Past Weather Features:
October 25-30, 1925 brought a Cold Wave to Minnesota. Most observers reported temperatures that were 20-30 degrees F colder than normal. Lows were in the single digits to below zero F and even daytime highs struggled to get into the 30s F. The cold air was ushered into the state on the backside of a winter storm that had brought 2 to 6 inches of snow.
The most severe dust storm of the year occurred on October 30, 1936. In western Minnesota winds gusting to over 40 mph brought thick clouds of soil and dust, reducing visibility down to near zero at times. Residents remarked that this storm left everything covered with a thick coating of dust.
The warmest October 30 in state history occurred in 1950 when nearly every climate observer in the state reached at least 70F or warmer. Almost other southern Minnesota communities saw afternoon highs in the 80s F. It was a last gasp of warm air that autumn as temperatures the next week plummeted into the teens and twenties F.
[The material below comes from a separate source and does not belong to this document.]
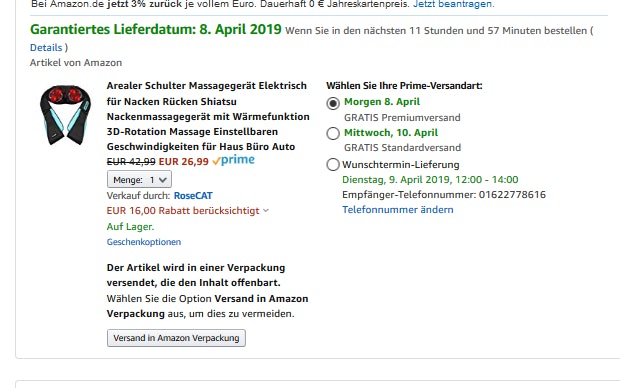Viewport: 620px width, 388px height.
Task: Click the Dienstag, 9. April time slot
Action: click(430, 180)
An early winter storm brought widespread snow to central and northern Minnesota communities over October 30 to November 1, 1951. Pokegama Dam, Walker, Cloquet, Sandy Lake, Leech Lake, and Virginia reported over 10 inches of snow. It was the start of a long and snowy season for many parts of the state.
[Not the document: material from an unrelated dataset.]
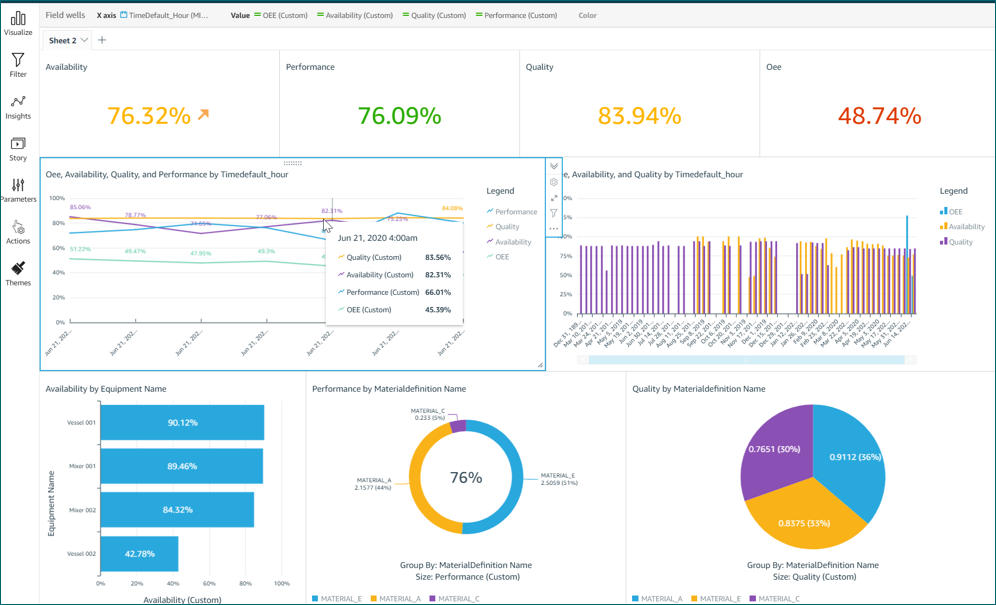Add a new sheet with plus icon

point(102,40)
October 30 to November 1 of 1979 brought a slow moving winter storm to Minnesota that delivered abundant rainfall. Many climate observers reported over 2 inches of rain, in some cases mixed with snow. Some northern and western counties received 3 to 4 inches of rainfall. The rain brought a halt to a late corn harvest season and some corn fields were left unharvested until the spring of 1980.